(Data section begins)
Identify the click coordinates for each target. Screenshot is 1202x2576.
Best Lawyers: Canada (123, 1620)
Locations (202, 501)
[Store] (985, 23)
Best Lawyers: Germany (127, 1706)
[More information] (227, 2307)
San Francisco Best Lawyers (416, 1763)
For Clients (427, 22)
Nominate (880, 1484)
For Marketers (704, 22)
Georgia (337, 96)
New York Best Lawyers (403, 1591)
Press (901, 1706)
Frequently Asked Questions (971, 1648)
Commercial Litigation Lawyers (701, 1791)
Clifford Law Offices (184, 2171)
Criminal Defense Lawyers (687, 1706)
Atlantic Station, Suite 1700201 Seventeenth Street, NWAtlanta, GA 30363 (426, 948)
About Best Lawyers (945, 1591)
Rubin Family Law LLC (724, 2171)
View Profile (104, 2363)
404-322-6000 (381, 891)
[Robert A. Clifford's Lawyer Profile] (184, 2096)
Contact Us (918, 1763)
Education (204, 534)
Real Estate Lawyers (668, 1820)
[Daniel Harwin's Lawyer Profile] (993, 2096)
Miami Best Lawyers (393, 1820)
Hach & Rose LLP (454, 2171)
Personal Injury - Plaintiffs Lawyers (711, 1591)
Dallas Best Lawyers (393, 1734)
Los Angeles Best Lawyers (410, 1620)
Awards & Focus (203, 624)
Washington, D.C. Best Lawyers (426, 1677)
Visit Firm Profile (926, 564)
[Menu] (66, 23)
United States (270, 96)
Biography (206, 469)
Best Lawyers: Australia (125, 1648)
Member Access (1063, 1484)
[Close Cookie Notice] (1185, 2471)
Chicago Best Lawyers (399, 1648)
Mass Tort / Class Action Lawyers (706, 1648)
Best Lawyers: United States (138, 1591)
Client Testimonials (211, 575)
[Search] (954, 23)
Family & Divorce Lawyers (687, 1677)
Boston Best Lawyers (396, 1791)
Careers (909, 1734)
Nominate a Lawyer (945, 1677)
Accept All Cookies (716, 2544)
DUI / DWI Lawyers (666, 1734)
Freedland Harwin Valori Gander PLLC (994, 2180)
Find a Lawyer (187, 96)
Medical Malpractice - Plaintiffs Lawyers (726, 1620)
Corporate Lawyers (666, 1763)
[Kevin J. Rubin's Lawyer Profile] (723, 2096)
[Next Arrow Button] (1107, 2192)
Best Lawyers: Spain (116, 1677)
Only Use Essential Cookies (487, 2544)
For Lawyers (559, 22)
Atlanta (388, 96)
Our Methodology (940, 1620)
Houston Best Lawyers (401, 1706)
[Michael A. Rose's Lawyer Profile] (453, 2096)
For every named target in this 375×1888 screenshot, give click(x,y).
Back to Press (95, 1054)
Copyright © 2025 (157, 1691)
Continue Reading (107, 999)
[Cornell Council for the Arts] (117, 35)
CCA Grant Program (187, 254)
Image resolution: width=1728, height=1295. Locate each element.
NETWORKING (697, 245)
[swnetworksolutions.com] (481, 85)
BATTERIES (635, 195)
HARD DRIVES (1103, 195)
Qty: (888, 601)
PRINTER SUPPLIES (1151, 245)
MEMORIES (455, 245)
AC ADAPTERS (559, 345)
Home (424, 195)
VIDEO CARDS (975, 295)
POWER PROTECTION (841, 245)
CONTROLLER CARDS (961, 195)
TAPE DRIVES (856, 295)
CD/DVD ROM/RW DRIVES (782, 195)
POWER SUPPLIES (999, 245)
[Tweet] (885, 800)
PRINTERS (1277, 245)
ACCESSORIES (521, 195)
(Data section ends)
Your response should consist of the full listing, repeated exactly.

**Problem solution**
Identify the click coordinates for each target. Screenshot is 1202x2576.
Best Lawyers: Canada (123, 1620)
Locations (202, 501)
[Store] (985, 23)
Best Lawyers: Germany (127, 1706)
[More information] (227, 2307)
San Francisco Best Lawyers (416, 1763)
For Clients (427, 22)
Nominate (880, 1484)
For Marketers (704, 22)
Georgia (337, 96)
New York Best Lawyers (403, 1591)
Press (901, 1706)
Frequently Asked Questions (971, 1648)
Commercial Litigation Lawyers (701, 1791)
Clifford Law Offices (184, 2171)
Criminal Defense Lawyers (687, 1706)
Atlantic Station, Suite 1700201 Seventeenth Street, NWAtlanta, GA 30363 (426, 948)
About Best Lawyers (945, 1591)
Rubin Family Law LLC (724, 2171)
View Profile (104, 2363)
404-322-6000 (381, 891)
[Robert A. Clifford's Lawyer Profile] (184, 2096)
Contact Us (918, 1763)
Education (204, 534)
Real Estate Lawyers (668, 1820)
[Daniel Harwin's Lawyer Profile] (993, 2096)
Miami Best Lawyers (393, 1820)
Hach & Rose LLP (454, 2171)
Personal Injury - Plaintiffs Lawyers (711, 1591)
Dallas Best Lawyers (393, 1734)
Los Angeles Best Lawyers (410, 1620)
Awards & Focus (203, 624)
Washington, D.C. Best Lawyers (426, 1677)
Visit Firm Profile (926, 564)
[Menu] (66, 23)
United States (270, 96)
Biography (206, 469)
Best Lawyers: Australia (125, 1648)
Member Access (1063, 1484)
[Close Cookie Notice] (1185, 2471)
Chicago Best Lawyers (399, 1648)
Mass Tort / Class Action Lawyers (706, 1648)
Best Lawyers: United States (138, 1591)
Client Testimonials (211, 575)
[Search] (954, 23)
Family & Divorce Lawyers (687, 1677)
Boston Best Lawyers (396, 1791)
Careers (909, 1734)
Nominate a Lawyer (945, 1677)
Accept All Cookies (716, 2544)
DUI / DWI Lawyers (666, 1734)
Freedland Harwin Valori Gander PLLC (994, 2180)
Find a Lawyer (187, 96)
Medical Malpractice - Plaintiffs Lawyers (726, 1620)
Corporate Lawyers (666, 1763)
[Kevin J. Rubin's Lawyer Profile] (723, 2096)
[Next Arrow Button] (1107, 2192)
Best Lawyers: Spain (116, 1677)
Only Use Essential Cookies (487, 2544)
For Lawyers (559, 22)
Atlanta (388, 96)
Our Methodology (940, 1620)
Houston Best Lawyers (401, 1706)
[Michael A. Rose's Lawyer Profile] (453, 2096)
For every named target in this 375×1888 screenshot, give click(x,y).
Back to Press (95, 1054)
Copyright © 2025 (157, 1691)
Continue Reading (107, 999)
[Cornell Council for the Arts] (117, 35)
CCA Grant Program (187, 254)
Image resolution: width=1728, height=1295. Locate each element.
NETWORKING (697, 245)
[swnetworksolutions.com] (481, 85)
BATTERIES (635, 195)
HARD DRIVES (1103, 195)
Qty: (888, 601)
PRINTER SUPPLIES (1151, 245)
MEMORIES (455, 245)
AC ADAPTERS (559, 345)
Home (424, 195)
VIDEO CARDS (975, 295)
POWER PROTECTION (841, 245)
CONTROLLER CARDS (961, 195)
TAPE DRIVES (856, 295)
CD/DVD ROM/RW DRIVES (782, 195)
POWER SUPPLIES (999, 245)
[Tweet] (885, 800)
PRINTERS (1277, 245)
ACCESSORIES (521, 195)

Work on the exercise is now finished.